More than three years after the accident he is still seeing consultants and he may need to have more surgery on his shoulder.

Wendy Keenan, who still suffers constant headaches, has also been subjected to checks by Hart's insurers, who seem determined to prove that she has gone back to work.

Neither Michael nor Wendy have yet received any compensation.

One question the insurers continually ask is how Michael can undertake a university degree if he is not fit to work.

He says: "I never said I was too ill to work, I wanted to do something useful. "They are continually digging into my life, trying to embarrass me, and find out if I am a bad person.

"What difference does all this make in a train crash that was not the fault of the victims?

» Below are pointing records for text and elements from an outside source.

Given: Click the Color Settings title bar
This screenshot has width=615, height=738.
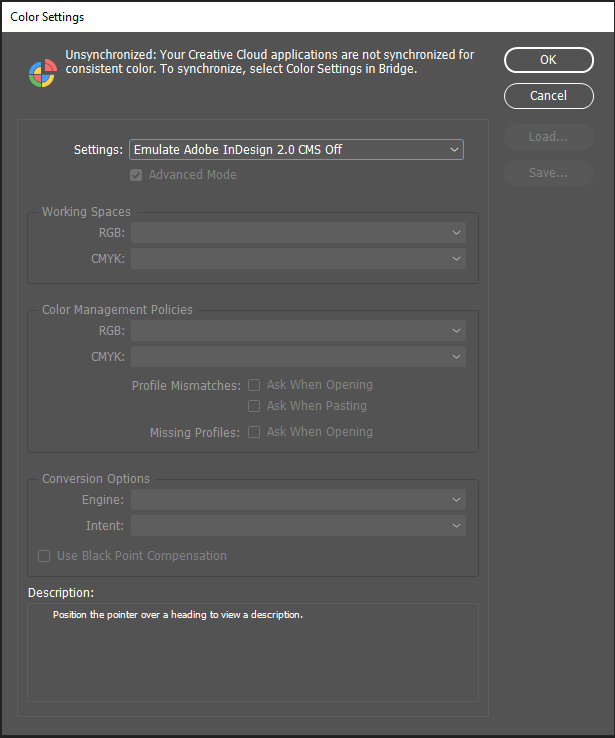Looking at the screenshot, I should (300, 17).
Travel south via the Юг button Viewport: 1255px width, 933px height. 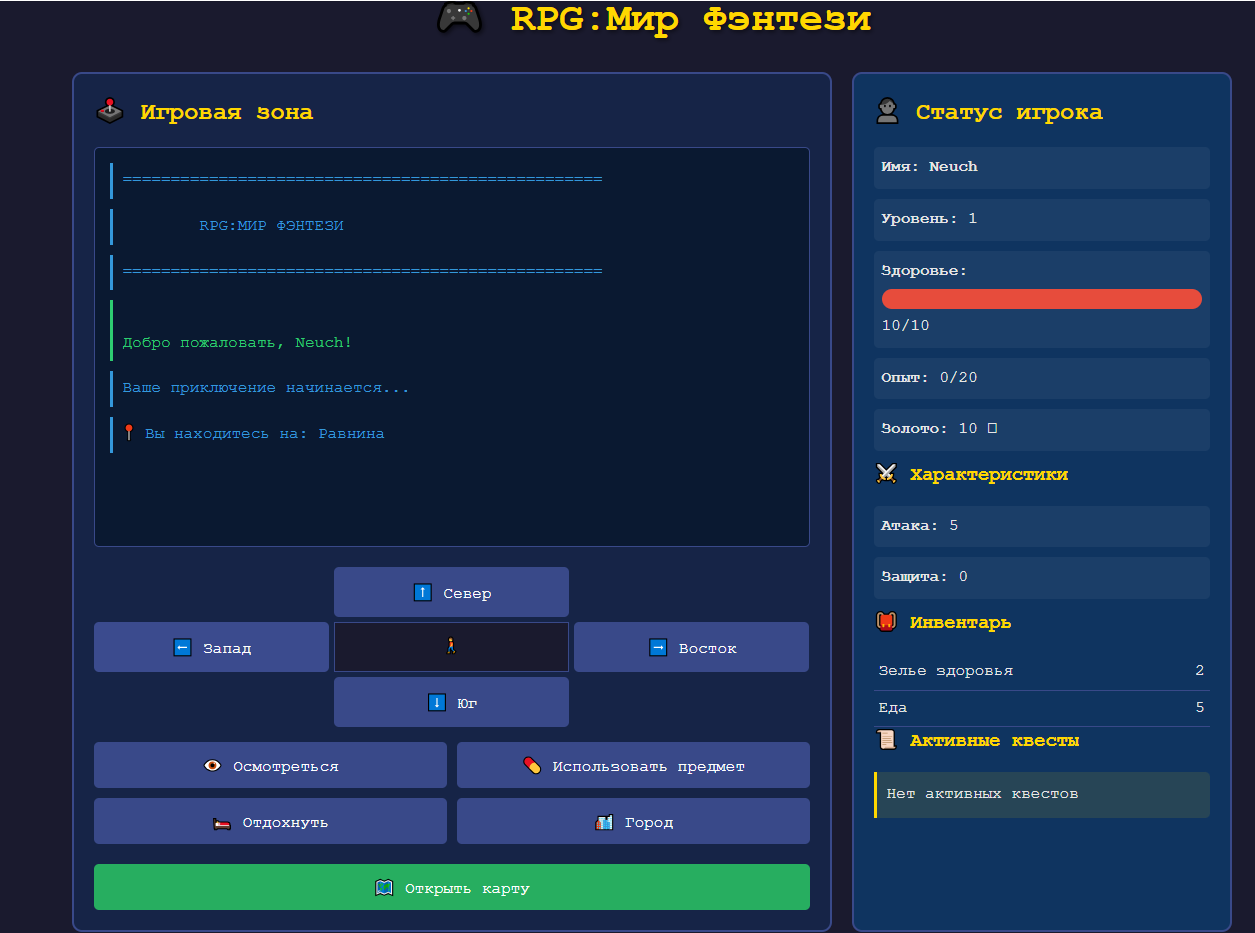(x=451, y=702)
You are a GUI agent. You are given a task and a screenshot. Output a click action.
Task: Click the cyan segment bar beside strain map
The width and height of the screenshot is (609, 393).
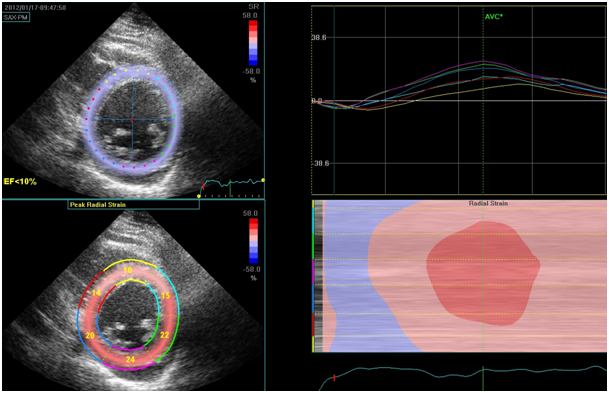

"It would seem that victims of this type of disaster are the last to be really looked after: lawyers, consultants and many others are all taking their piece of the cake and we are left to pick up the crumbs.

"Why, in major accidents, do the authorities and the law allow the gravy train to roll on, with certain institutions lining their pockets, and the victims put through a humiliating amount of pressure in order for these people to have great financial gain."

Michael's case has been taken up by David Wiltshire, the Conservative MP for Spelthorne in Middlesex.